_RECORDS TO PROCESS:_

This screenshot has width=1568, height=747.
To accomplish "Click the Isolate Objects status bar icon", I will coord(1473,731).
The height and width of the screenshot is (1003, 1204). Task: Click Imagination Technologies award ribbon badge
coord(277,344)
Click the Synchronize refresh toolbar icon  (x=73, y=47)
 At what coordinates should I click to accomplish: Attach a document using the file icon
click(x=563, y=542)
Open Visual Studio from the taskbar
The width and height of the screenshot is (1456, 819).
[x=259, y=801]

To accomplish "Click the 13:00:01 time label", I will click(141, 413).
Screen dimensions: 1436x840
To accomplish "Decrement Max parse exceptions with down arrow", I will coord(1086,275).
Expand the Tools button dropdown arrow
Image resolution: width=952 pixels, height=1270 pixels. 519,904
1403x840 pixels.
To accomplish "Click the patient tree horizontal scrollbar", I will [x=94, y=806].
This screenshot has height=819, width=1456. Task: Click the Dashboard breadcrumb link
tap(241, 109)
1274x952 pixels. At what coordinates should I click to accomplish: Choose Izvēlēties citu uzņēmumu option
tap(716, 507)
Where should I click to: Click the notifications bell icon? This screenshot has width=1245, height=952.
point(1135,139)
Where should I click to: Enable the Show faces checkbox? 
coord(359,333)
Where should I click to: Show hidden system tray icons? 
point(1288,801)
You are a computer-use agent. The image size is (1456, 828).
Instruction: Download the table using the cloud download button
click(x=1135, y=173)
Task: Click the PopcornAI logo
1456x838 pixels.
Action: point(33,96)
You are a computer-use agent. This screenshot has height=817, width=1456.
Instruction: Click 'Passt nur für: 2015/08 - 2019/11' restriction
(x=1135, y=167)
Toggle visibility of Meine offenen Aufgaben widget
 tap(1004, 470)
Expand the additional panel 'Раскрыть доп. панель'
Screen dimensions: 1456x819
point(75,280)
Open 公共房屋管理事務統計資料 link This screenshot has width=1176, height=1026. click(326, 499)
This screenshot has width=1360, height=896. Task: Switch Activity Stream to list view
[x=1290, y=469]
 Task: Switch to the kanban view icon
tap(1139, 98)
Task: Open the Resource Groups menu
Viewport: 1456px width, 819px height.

_WHAT NEEDS TO BE DONE:_ For the entries above, please state how many lines contain the string "computer"; give the number and nothing else.

_WORKED SOLUTION:_ 2